_INFORMATION PROVIDED:_
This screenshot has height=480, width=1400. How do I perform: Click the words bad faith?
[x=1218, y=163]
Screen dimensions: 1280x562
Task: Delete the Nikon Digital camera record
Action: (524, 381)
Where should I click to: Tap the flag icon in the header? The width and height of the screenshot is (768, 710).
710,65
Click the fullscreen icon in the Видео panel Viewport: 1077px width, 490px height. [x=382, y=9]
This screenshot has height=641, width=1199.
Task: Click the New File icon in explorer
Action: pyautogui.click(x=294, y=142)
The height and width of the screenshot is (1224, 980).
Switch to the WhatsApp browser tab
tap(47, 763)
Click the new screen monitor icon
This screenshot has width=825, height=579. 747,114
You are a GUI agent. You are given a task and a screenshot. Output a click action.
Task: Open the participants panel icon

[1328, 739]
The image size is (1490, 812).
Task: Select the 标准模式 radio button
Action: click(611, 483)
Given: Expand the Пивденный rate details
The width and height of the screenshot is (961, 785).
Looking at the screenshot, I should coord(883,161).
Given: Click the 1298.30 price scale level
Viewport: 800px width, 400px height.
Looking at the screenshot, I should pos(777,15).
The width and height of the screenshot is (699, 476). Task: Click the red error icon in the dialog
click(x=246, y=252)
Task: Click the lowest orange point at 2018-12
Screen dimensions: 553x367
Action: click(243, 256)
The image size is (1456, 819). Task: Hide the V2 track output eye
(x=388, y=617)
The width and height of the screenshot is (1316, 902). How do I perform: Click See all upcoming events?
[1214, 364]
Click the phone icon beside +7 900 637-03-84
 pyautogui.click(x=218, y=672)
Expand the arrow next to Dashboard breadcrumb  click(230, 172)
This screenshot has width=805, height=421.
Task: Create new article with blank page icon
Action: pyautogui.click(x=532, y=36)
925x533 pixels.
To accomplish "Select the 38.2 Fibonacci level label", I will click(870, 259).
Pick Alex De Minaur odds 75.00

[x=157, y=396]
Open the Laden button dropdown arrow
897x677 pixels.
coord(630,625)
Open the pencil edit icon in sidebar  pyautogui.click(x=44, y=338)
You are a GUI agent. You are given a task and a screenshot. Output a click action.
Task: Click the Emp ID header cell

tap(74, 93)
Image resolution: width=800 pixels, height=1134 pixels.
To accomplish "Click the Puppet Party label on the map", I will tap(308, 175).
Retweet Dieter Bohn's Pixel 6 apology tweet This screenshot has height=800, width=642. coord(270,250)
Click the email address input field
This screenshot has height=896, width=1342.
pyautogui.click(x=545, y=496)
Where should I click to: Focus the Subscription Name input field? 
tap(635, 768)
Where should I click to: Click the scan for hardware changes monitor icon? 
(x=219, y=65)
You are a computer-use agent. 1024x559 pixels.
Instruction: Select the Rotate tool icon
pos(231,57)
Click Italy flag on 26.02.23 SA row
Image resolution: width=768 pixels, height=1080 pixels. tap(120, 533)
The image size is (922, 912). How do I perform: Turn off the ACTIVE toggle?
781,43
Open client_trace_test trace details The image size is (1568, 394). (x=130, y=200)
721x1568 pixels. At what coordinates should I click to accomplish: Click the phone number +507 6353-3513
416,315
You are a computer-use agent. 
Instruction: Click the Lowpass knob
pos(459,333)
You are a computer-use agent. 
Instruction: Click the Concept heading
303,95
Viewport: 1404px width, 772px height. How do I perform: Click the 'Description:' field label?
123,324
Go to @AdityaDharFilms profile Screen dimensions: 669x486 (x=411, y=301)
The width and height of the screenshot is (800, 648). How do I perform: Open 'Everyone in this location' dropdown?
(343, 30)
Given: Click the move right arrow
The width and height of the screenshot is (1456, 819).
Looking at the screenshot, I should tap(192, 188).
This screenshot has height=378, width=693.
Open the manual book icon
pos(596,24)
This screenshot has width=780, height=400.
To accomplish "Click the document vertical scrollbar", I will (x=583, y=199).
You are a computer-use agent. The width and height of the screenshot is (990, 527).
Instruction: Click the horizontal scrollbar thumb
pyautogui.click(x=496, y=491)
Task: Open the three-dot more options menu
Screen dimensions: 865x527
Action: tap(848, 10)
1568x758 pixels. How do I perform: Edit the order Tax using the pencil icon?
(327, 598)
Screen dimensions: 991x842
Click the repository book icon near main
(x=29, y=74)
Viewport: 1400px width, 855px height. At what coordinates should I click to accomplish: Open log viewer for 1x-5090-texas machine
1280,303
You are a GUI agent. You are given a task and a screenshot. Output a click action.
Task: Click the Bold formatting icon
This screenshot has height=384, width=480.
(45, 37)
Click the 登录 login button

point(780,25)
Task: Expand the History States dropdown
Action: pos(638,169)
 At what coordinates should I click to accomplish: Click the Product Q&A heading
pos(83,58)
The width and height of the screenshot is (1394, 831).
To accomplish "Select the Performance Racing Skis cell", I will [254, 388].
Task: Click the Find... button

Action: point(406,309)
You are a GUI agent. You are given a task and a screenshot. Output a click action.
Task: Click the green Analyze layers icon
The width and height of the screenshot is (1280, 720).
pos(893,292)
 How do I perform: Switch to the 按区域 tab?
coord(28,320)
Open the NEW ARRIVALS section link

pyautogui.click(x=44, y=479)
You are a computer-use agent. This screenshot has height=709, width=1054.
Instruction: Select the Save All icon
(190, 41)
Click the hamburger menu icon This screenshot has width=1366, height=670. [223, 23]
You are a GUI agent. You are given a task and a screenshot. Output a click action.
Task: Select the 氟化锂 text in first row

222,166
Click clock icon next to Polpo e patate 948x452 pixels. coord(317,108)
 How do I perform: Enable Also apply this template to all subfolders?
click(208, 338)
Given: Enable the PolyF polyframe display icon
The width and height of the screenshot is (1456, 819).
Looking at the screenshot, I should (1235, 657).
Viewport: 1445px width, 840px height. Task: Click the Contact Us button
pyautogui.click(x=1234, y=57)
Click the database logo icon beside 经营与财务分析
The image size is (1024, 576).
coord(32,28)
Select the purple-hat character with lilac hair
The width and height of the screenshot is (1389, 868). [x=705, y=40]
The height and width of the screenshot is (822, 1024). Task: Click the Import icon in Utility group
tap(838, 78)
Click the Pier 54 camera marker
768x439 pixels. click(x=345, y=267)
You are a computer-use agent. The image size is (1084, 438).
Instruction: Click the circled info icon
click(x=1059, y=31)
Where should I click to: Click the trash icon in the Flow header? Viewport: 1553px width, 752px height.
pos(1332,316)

_REQUIRED WORK:_
Lay out the lines above as a Markdown table with the columns "Row" and "Line", numbering each row and leaving out the blank lines.

_RESULT OF THIS EXERCISE:_
| Row | Line |
|---|---|
| 1 | This screenshot has height=480, width=1400. How do I perform: Click the words bad faith? |
| 2 | [x=1218, y=163] |
| 3 | Screen dimensions: 1280x562 |
| 4 | Task: Delete the Nikon Digital camera record |
| 5 | Action: (524, 381) |
| 6 | Where should I click to: Tap the flag icon in the header? The width and height of the screenshot is (768, 710). |
| 7 | 710,65 |
| 8 | Click the fullscreen icon in the Видео panel Viewport: 1077px width, 490px height. [x=382, y=9] |
| 9 | This screenshot has height=641, width=1199. |
| 10 | Task: Click the New File icon in explorer |
| 11 | Action: pyautogui.click(x=294, y=142) |
| 12 | The height and width of the screenshot is (1224, 980). |
| 13 | Switch to the WhatsApp browser tab |
| 14 | tap(47, 763) |
| 15 | Click the new screen monitor icon |
| 16 | This screenshot has width=825, height=579. 747,114 |
| 17 | You are a GUI agent. You are given a task and a screenshot. Output a click action. |
| 18 | Task: Open the participants panel icon |
| 19 | [1328, 739] |
| 20 | The image size is (1490, 812). |
| 21 | Task: Select the 标准模式 radio button |
| 22 | Action: click(611, 483) |
| 23 | Given: Expand the Пивденный rate details |
| 24 | The width and height of the screenshot is (961, 785). |
| 25 | Looking at the screenshot, I should coord(883,161). |
| 26 | Given: Click the 1298.30 price scale level |
| 27 | Viewport: 800px width, 400px height. |
| 28 | Looking at the screenshot, I should pos(777,15). |
| 29 | The width and height of the screenshot is (699, 476). Task: Click the red error icon in the dialog |
| 30 | click(x=246, y=252) |
| 31 | Task: Click the lowest orange point at 2018-12 |
| 32 | Screen dimensions: 553x367 |
| 33 | Action: click(243, 256) |
| 34 | The image size is (1456, 819). Task: Hide the V2 track output eye |
| 35 | (x=388, y=617) |
| 36 | The width and height of the screenshot is (1316, 902). How do I perform: Click See all upcoming events? |
| 37 | [1214, 364] |
| 38 | Click the phone icon beside +7 900 637-03-84 |
| 39 |  pyautogui.click(x=218, y=672) |
| 40 | Expand the arrow next to Dashboard breadcrumb  click(230, 172) |
| 41 | This screenshot has width=805, height=421. |
| 42 | Task: Create new article with blank page icon |
| 43 | Action: pyautogui.click(x=532, y=36) |
| 44 | 925x533 pixels. |
| 45 | To accomplish "Select the 38.2 Fibonacci level label", I will click(870, 259). |
| 46 | Pick Alex De Minaur odds 75.00 |
| 47 | [x=157, y=396] |
| 48 | Open the Laden button dropdown arrow |
| 49 | 897x677 pixels. |
| 50 | coord(630,625) |
| 51 | Open the pencil edit icon in sidebar  pyautogui.click(x=44, y=338) |
| 52 | You are a GUI agent. You are given a task and a screenshot. Output a click action. |
| 53 | Task: Click the Emp ID header cell |
| 54 | tap(74, 93) |
| 55 | Image resolution: width=800 pixels, height=1134 pixels. |
| 56 | To accomplish "Click the Puppet Party label on the map", I will tap(308, 175). |
| 57 | Retweet Dieter Bohn's Pixel 6 apology tweet This screenshot has height=800, width=642. coord(270,250) |
| 58 | Click the email address input field |
| 59 | This screenshot has height=896, width=1342. |
| 60 | pyautogui.click(x=545, y=496) |
| 61 | Where should I click to: Focus the Subscription Name input field?  |
| 62 | tap(635, 768) |
| 63 | Where should I click to: Click the scan for hardware changes monitor icon?  |
| 64 | (x=219, y=65) |
| 65 | You are a computer-use agent. 1024x559 pixels. |
| 66 | Instruction: Select the Rotate tool icon |
| 67 | pos(231,57) |
| 68 | Click Italy flag on 26.02.23 SA row |
| 69 | Image resolution: width=768 pixels, height=1080 pixels. tap(120, 533) |
| 70 | The image size is (922, 912). How do I perform: Turn off the ACTIVE toggle? |
| 71 | 781,43 |
| 72 | Open client_trace_test trace details The image size is (1568, 394). (x=130, y=200) |
| 73 | 721x1568 pixels. At what coordinates should I click to accomplish: Click the phone number +507 6353-3513 |
| 74 | 416,315 |
| 75 | You are a computer-use agent.  |
| 76 | Instruction: Click the Lowpass knob |
| 77 | pos(459,333) |
| 78 | You are a computer-use agent.  |
| 79 | Instruction: Click the Concept heading |
| 80 | 303,95 |
| 81 | Viewport: 1404px width, 772px height. How do I perform: Click the 'Description:' field label? |
| 82 | 123,324 |
| 83 | Go to @AdityaDharFilms profile Screen dimensions: 669x486 (x=411, y=301) |
| 84 | The width and height of the screenshot is (800, 648). How do I perform: Open 'Everyone in this location' dropdown? |
| 85 | (343, 30) |
| 86 | Given: Click the move right arrow |
| 87 | The width and height of the screenshot is (1456, 819). |
| 88 | Looking at the screenshot, I should tap(192, 188). |
| 89 | This screenshot has height=378, width=693. |
| 90 | Open the manual book icon |
| 91 | pos(596,24) |
| 92 | This screenshot has width=780, height=400. |
| 93 | To accomplish "Click the document vertical scrollbar", I will (x=583, y=199). |
| 94 | You are a computer-use agent. The width and height of the screenshot is (990, 527). |
| 95 | Instruction: Click the horizontal scrollbar thumb |
| 96 | pyautogui.click(x=496, y=491) |
| 97 | Task: Open the three-dot more options menu |
| 98 | Screen dimensions: 865x527 |
| 99 | Action: tap(848, 10) |
| 100 | 1568x758 pixels. How do I perform: Edit the order Tax using the pencil icon? |
| 101 | (327, 598) |
| 102 | Screen dimensions: 991x842 |
| 103 | Click the repository book icon near main |
| 104 | (x=29, y=74) |
| 105 | Viewport: 1400px width, 855px height. At what coordinates should I click to accomplish: Open log viewer for 1x-5090-texas machine |
| 106 | 1280,303 |
| 107 | You are a GUI agent. You are given a task and a screenshot. Output a click action. |
| 108 | Task: Click the Bold formatting icon |
| 109 | This screenshot has height=384, width=480. |
| 110 | (45, 37) |
| 111 | Click the 登录 login button |
| 112 | point(780,25) |
| 113 | Task: Expand the History States dropdown |
| 114 | Action: pos(638,169) |
| 115 |  At what coordinates should I click to accomplish: Click the Product Q&A heading |
| 116 | pos(83,58) |
| 117 | The width and height of the screenshot is (1394, 831). |
| 118 | To accomplish "Select the Performance Racing Skis cell", I will [254, 388]. |
| 119 | Task: Click the Find... button |
| 120 | Action: point(406,309) |
| 121 | You are a GUI agent. You are given a task and a screenshot. Output a click action. |
| 122 | Task: Click the green Analyze layers icon |
| 123 | The width and height of the screenshot is (1280, 720). |
| 124 | pos(893,292) |
| 125 |  How do I perform: Switch to the 按区域 tab? |
| 126 | coord(28,320) |
| 127 | Open the NEW ARRIVALS section link |
| 128 | pyautogui.click(x=44, y=479) |
| 129 | You are a computer-use agent. This screenshot has height=709, width=1054. |
| 130 | Instruction: Select the Save All icon |
| 131 | (190, 41) |
| 132 | Click the hamburger menu icon This screenshot has width=1366, height=670. [223, 23] |
| 133 | You are a GUI agent. You are given a task and a screenshot. Output a click action. |
| 134 | Task: Select the 氟化锂 text in first row |
| 135 | 222,166 |
| 136 | Click clock icon next to Polpo e patate 948x452 pixels. coord(317,108) |
| 137 |  How do I perform: Enable Also apply this template to all subfolders? |
| 138 | click(208, 338) |
| 139 | Given: Enable the PolyF polyframe display icon |
| 140 | The width and height of the screenshot is (1456, 819). |
| 141 | Looking at the screenshot, I should (1235, 657). |
| 142 | Viewport: 1445px width, 840px height. Task: Click the Contact Us button |
| 143 | pyautogui.click(x=1234, y=57) |
| 144 | Click the database logo icon beside 经营与财务分析 |
| 145 | The image size is (1024, 576). |
| 146 | coord(32,28) |
| 147 | Select the purple-hat character with lilac hair |
| 148 | The width and height of the screenshot is (1389, 868). [x=705, y=40] |
| 149 | The height and width of the screenshot is (822, 1024). Task: Click the Import icon in Utility group |
| 150 | tap(838, 78) |
| 151 | Click the Pier 54 camera marker |
| 152 | 768x439 pixels. click(x=345, y=267) |
| 153 | You are a computer-use agent. The image size is (1084, 438). |
| 154 | Instruction: Click the circled info icon |
| 155 | click(x=1059, y=31) |
| 156 | Where should I click to: Click the trash icon in the Flow header? Viewport: 1553px width, 752px height. |
| 157 | pos(1332,316) |